• Reading text:
* Start *

The technological agreement allows Santana to explore new geographic markets outside the Community, which could generate new sales opportunities that were not taken into account in the plan. The company is at the same time trying to conclude agreements on assembly operations with other manufacturers of four-wheel drive vehicles.
Total costs of restructuring
The total cost of the restructuring (1994 to 1997) stands at Pta 60 567 million. This includes debt write-downs (Pta 20 089 million), social costs (Pta 12 762 million) and the investments required in order to boost the proportion of European components used (Pta 4 193 million). However, the final cost of the social restructuring package is not yet known, since the final details of the scheme for the 348 former workers laid off before the suspension of payments have still to be settled (insurance policy to be taken out for them).
IV
The market
The SUV segment, which constitutes the internal market for the purposes of this Decision, accounts for some 2,5 % of the overall market for passenger vehicles in the European Economic Area. In 1993, the last year of normal operations before restructuring, the share of total sales in this segment taken by Suzuki models was nearly 16 %; this year, Suzuki was the market leader.
Since that time, the motor manufacturing industry in the EEA as a whole has been suffering from a structural excess of production capacity, and this also applies to the SUV segment, which increased production capacity considerably in the late 1980s on expectations of a steep rise in demand. According to the Commission's calculations, capacity utilization in the EEA stood at around 60 % in 1993.

* End *

• Problem 1: Recast the listing, from its first line through the line containing "pos(228,10)", as a JSON list of strings with one string per line and blank lines omitted. Leave the pictures out.

• Input:
* Start *

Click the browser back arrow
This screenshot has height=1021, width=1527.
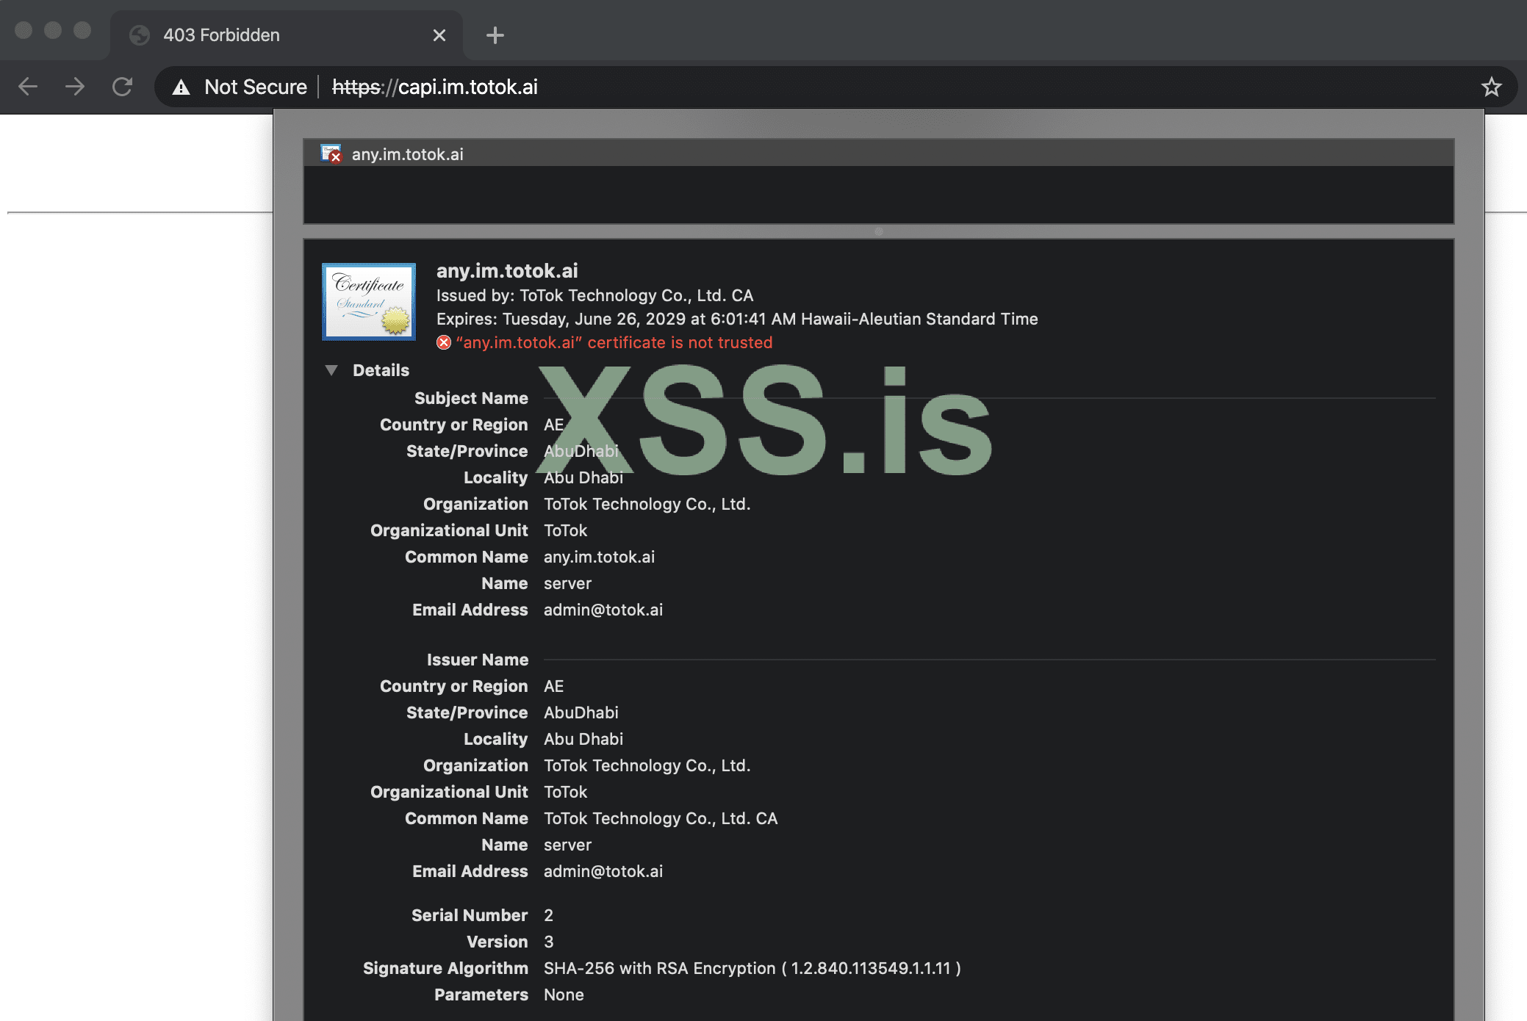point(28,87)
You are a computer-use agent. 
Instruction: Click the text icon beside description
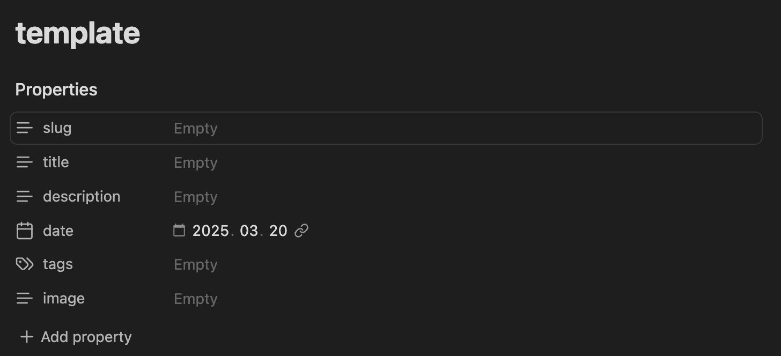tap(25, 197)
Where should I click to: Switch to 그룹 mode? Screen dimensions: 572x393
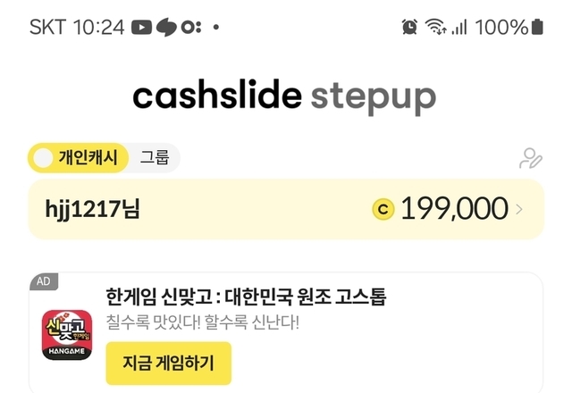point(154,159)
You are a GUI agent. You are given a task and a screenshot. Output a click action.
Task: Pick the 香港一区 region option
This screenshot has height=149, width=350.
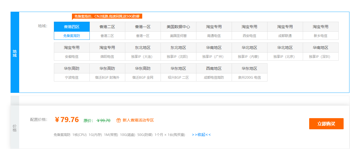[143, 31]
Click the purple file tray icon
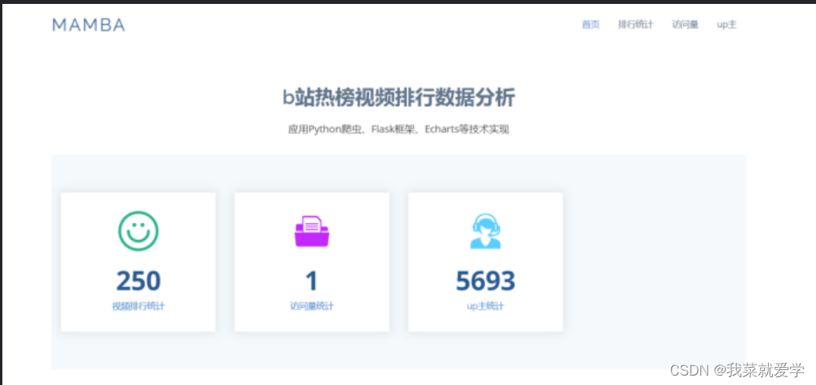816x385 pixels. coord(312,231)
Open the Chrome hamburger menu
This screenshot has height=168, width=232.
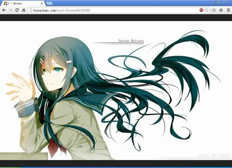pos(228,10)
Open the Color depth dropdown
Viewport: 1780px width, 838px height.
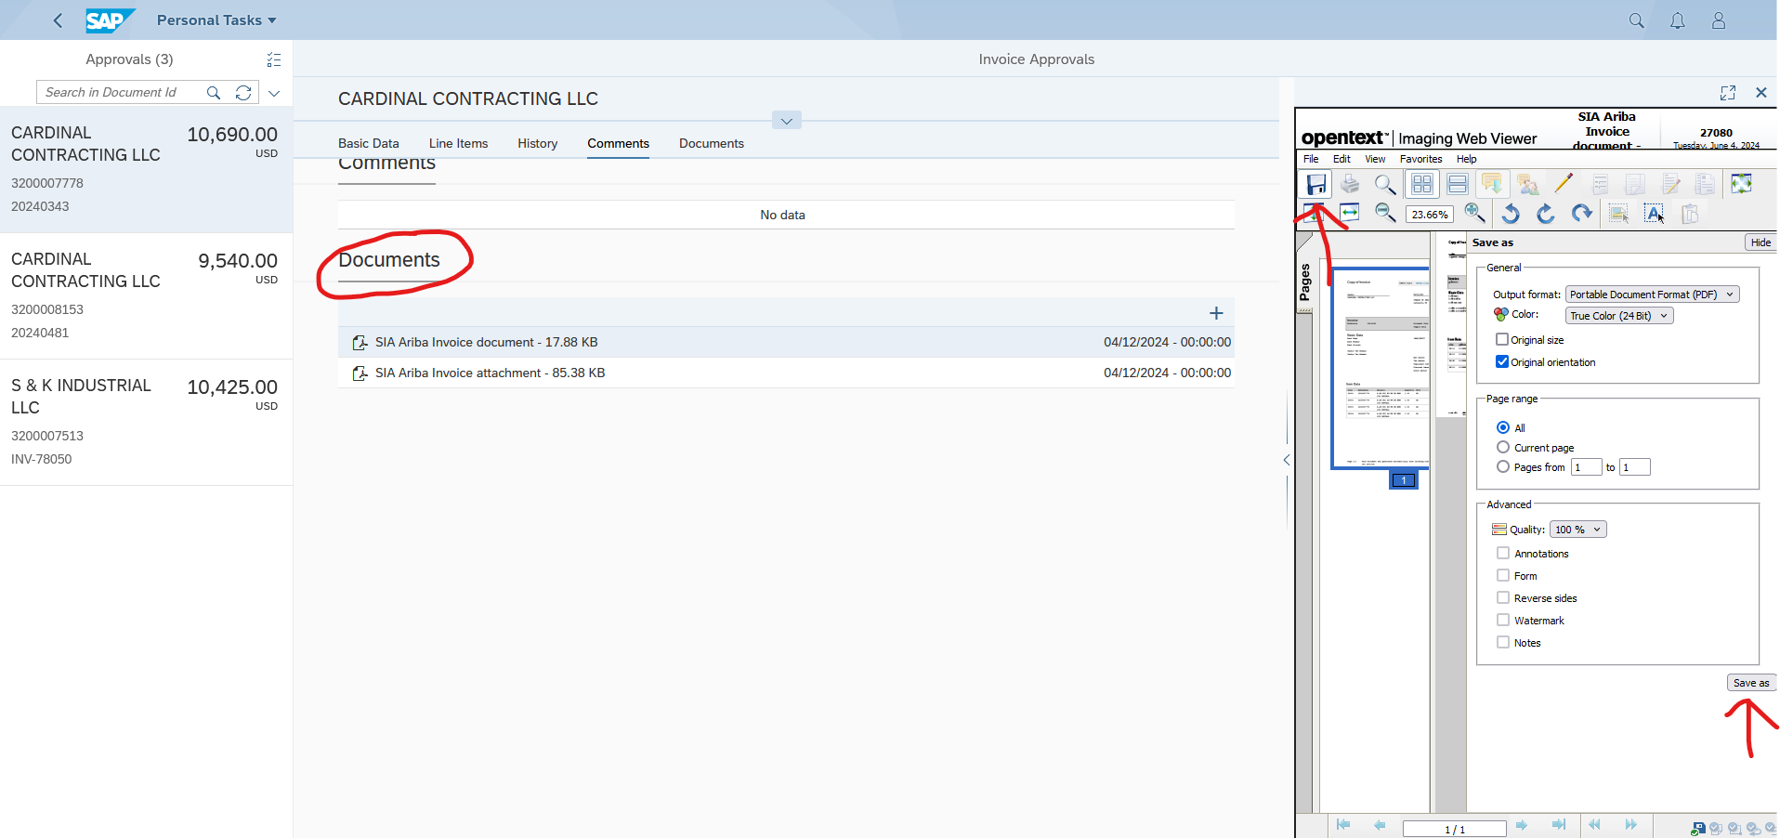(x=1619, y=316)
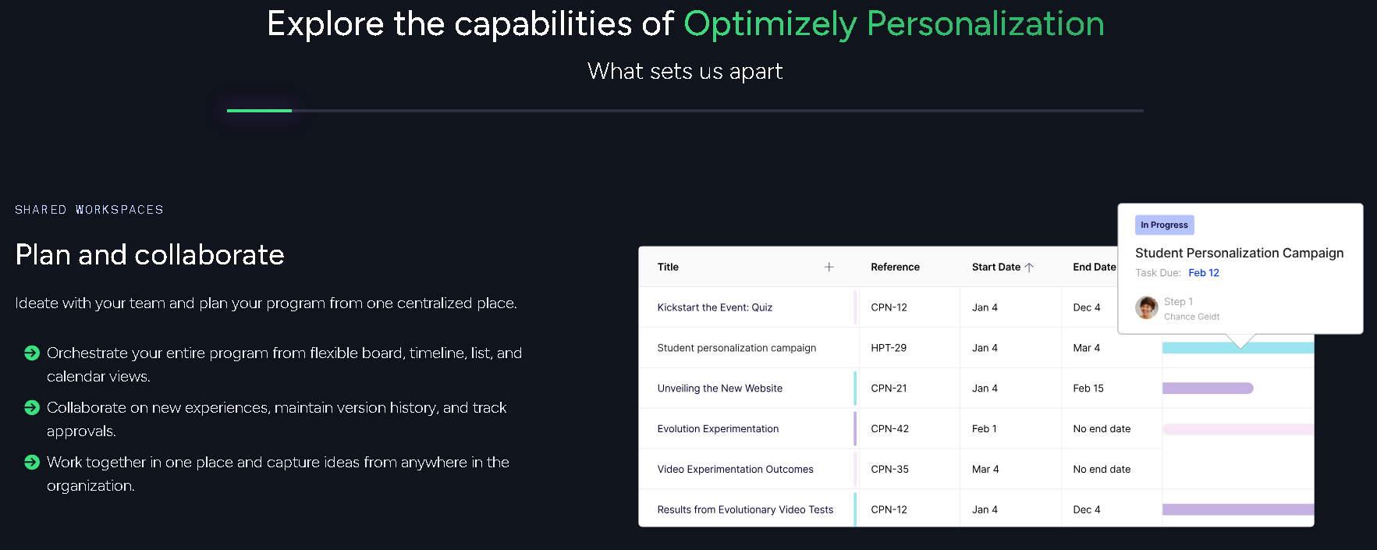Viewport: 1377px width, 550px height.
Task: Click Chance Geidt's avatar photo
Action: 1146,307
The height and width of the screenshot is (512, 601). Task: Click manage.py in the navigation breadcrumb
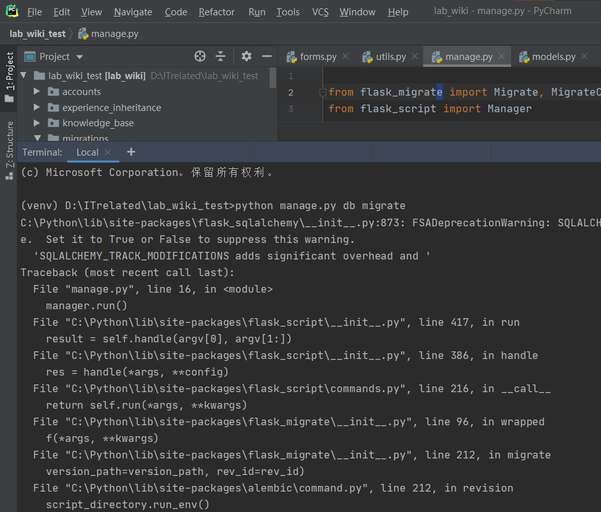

* End *

• Problem 2: Summarize the passage on Santana's restructuring and the SUV market in two sentences.

• Correct answer 1:
[
  "Click the browser back arrow",
  "This screenshot has height=1021, width=1527.",
  "point(28,87)",
  "You are a computer-use agent. ",
  "Instruction: Click the text icon beside description",
  "tap(25, 197)",
  "Where should I click to: Switch to 그룹 mode? Screen dimensions: 572x393",
  "point(154,159)",
  "You are a GUI agent. You are given a task and a screenshot. Output a click action.",
  "Task: Pick the 香港一区 region option",
  "This screenshot has height=149, width=350.",
  "[143, 31]",
  "Click the purple file tray icon",
  "816x385 pixels. coord(312,231)",
  "Open the Chrome hamburger menu",
  "This screenshot has height=168, width=232.",
  "pos(228,10)"
]

• Correct answer 2: Santana's technological agreement lets it explore markets outside the Community, and its 1994–1997 restructuring costs Pta 60 567 million, although the final cost of the social package is not yet known. The SUV segment makes up some 2,5 % of the EEA passenger vehicle market, where Suzuki models led with nearly 16 % of sales in 1993, but the industry, including this segment, suffers from structural excess capacity, with utilization around 60 % in 1993.